I find the method employed by Dan, for his lift bridge, to be first class. It is tried and tested - eleven years in situ he said.

I don’t have a lift bridge at present but have often considered installing one rather than the existing fixed bridge I have. One thing you learn quickly in garden railroading is the need, ideally, for strong, lasting structures particularly if you get visitors, including children and animals (dogs in my case). Dan’s lift bridge seems to fit all those requirements.

I used some commercial aluminum door hinges for mine. They work very well. Almost certainly overkill.

I have the hinges Dan used in service on our farm. I am about 190lbs and have been “riding” these gates for years! Commonly called strap hinges where I’m from. https://www.amazon.com/National-Hardware-N130-005-290BC-Plated/dp/B000AYJEPI

Dan Gilchrist said:

I have the hinges Dan used in service on our farm. I am about 190lbs and have been “riding” these gates for years! Commonly called strap hinges where I’m from. https://www.amazon.com/National-Hardware-N130-005-290BC-Plated/dp/B000AYJEPI

You reminded me Dan that I have some of these strap hinges which are galvanised and were rescued from a neighbours broken gates. They are only a couple of years old so in good condition, They are for new gates here so the railroad gets the short straw - again!

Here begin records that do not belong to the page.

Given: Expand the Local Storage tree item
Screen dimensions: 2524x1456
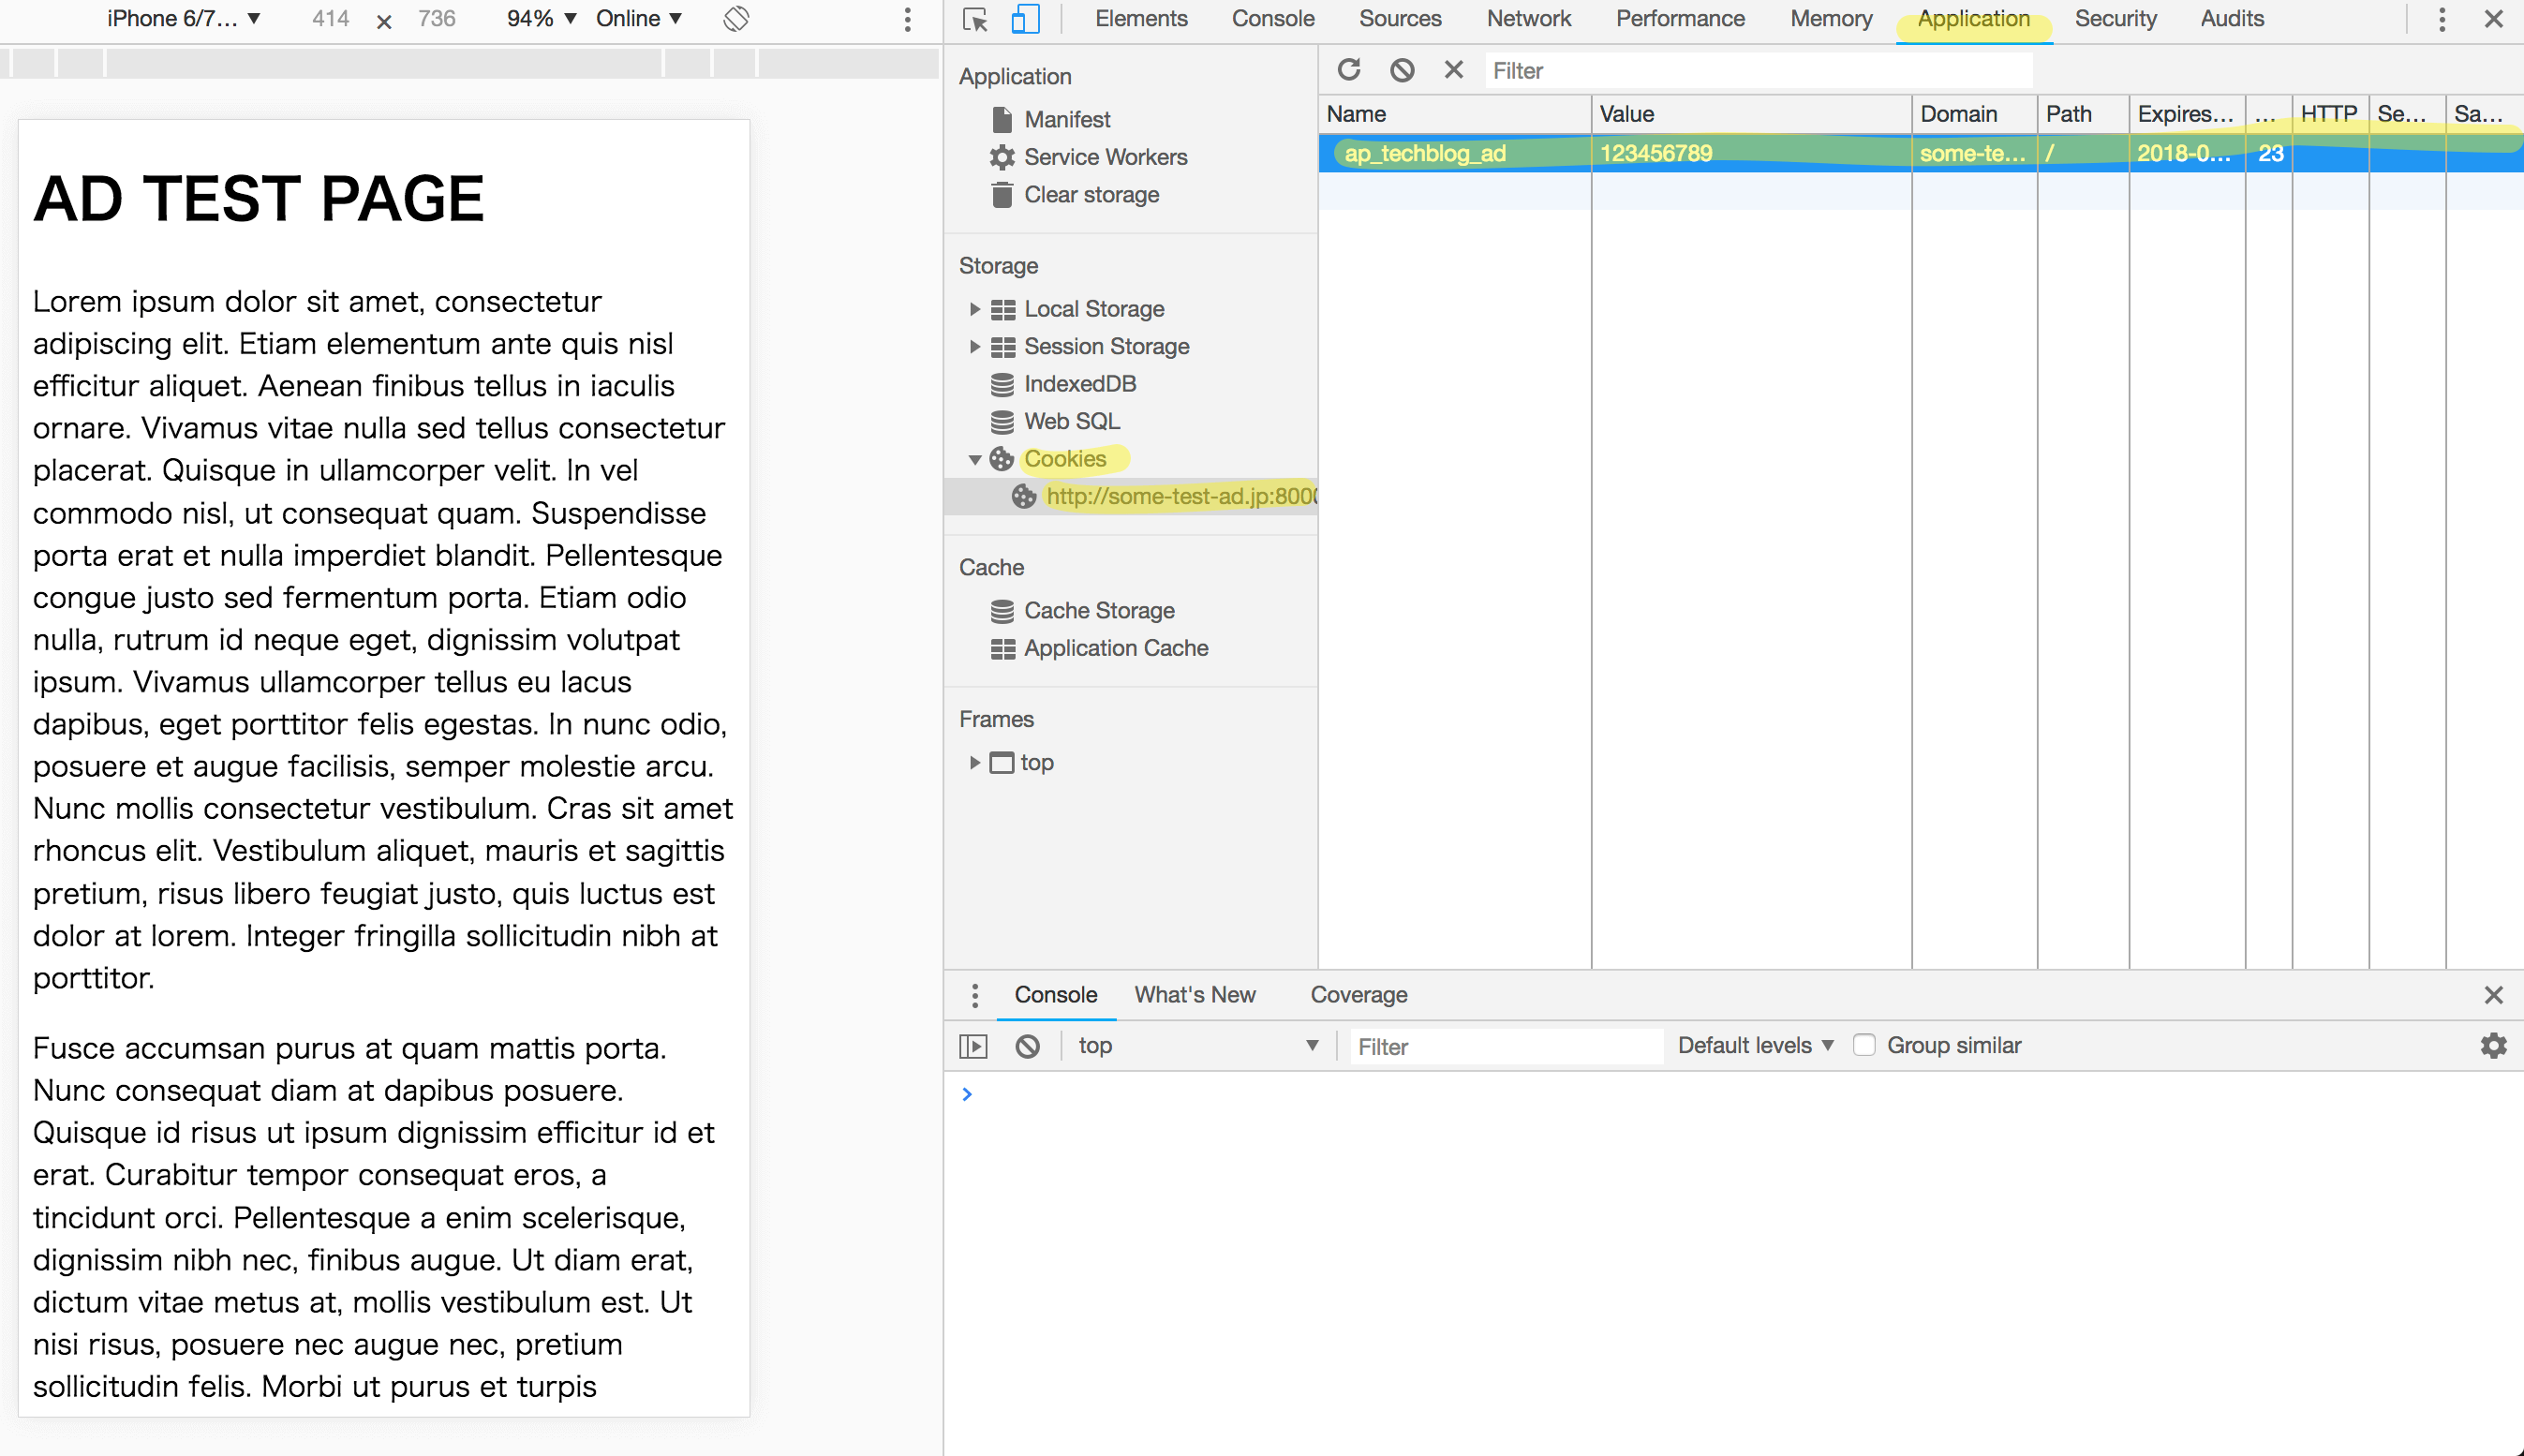Looking at the screenshot, I should coord(974,309).
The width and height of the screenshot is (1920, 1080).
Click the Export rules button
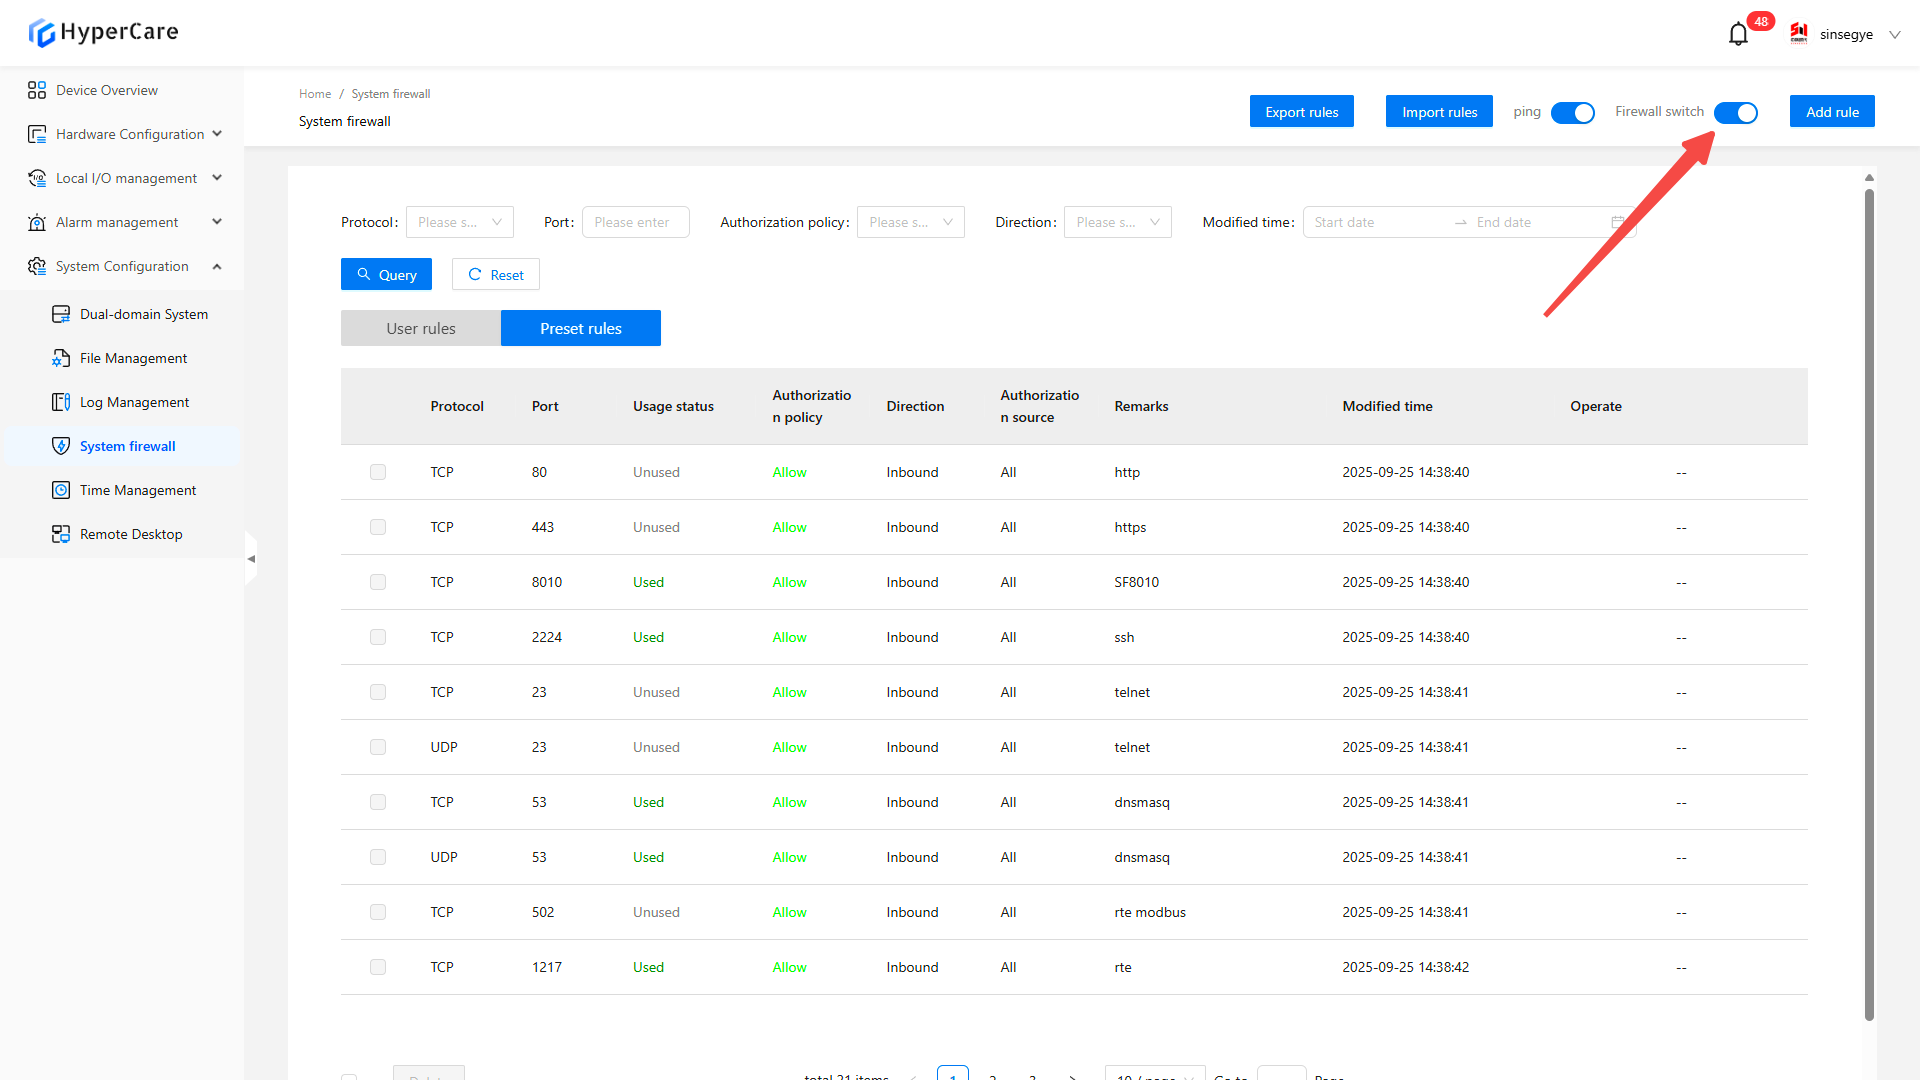[1301, 112]
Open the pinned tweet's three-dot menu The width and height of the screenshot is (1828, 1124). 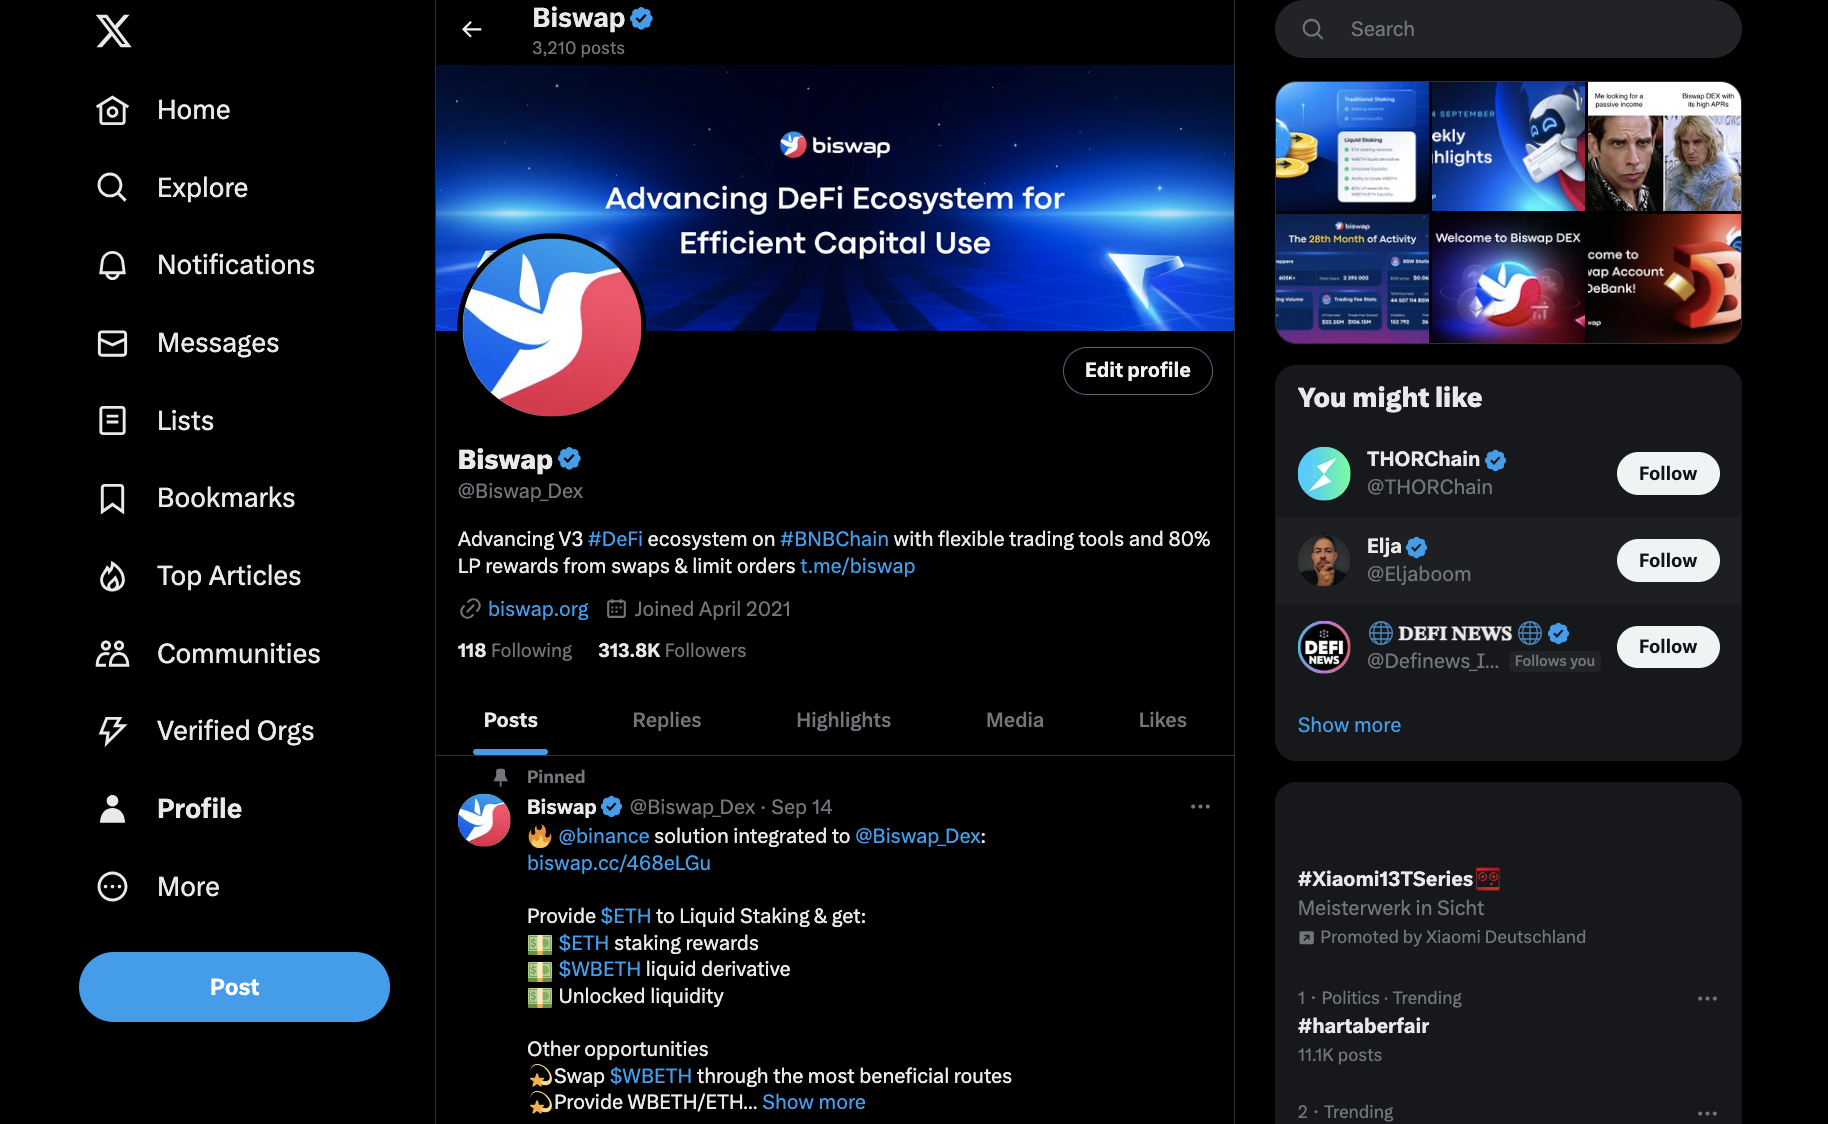(x=1199, y=806)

you don’t need any fancy hinges.

just think, where you position the hinges.

in the pic, at the left, you can see, that by having an overhang of rails outside of the hinged section, the rails of the bridge separate downwards from the fixed rails.

Korm Kormsen said:

you don’t need any fancy hinges.

just think, where you position the hinges.

in the pic, at the left, you can see, that by having an overhang of rails outside of the hinged section, the rails of the bridge separate downwards from the fixed rails.

Excellent design Korm! Do you have an example IRL? I’m thinking an alignment mechanism is still needed on both ends.

If its done right, the hinge will align the rails on the hinge end.

Korm, I hadn’t thought of placing the hinge that way. All of the installations I have seen have the hinge at the seam, with the hinge pin/pivot above the rail head.

Dan Gilchrist said:

Korm Kormsen said:

you don’t need any fancy hinges.

just think, where you position the hinges.

in the pic, at the left, you can see, that by having an overhang of rails outside of the hinged section, the rails of the bridge separate downwards from the fixed rails.

Excellent design Korm! Do you have an example IRL? I’m thinking an alignment mechanism is still needed on both ends.

while i was at the stage of building the mecanism of the bridge, SWMBO approved a new hobby room. resulting in changes of plan.

i never build the support and alignment of the lift-side. (the plan was to use inclined copperplates for alignment and contact)

but the hinge-side worked as planned.

now it is a fixed bridge over a “duck-under”.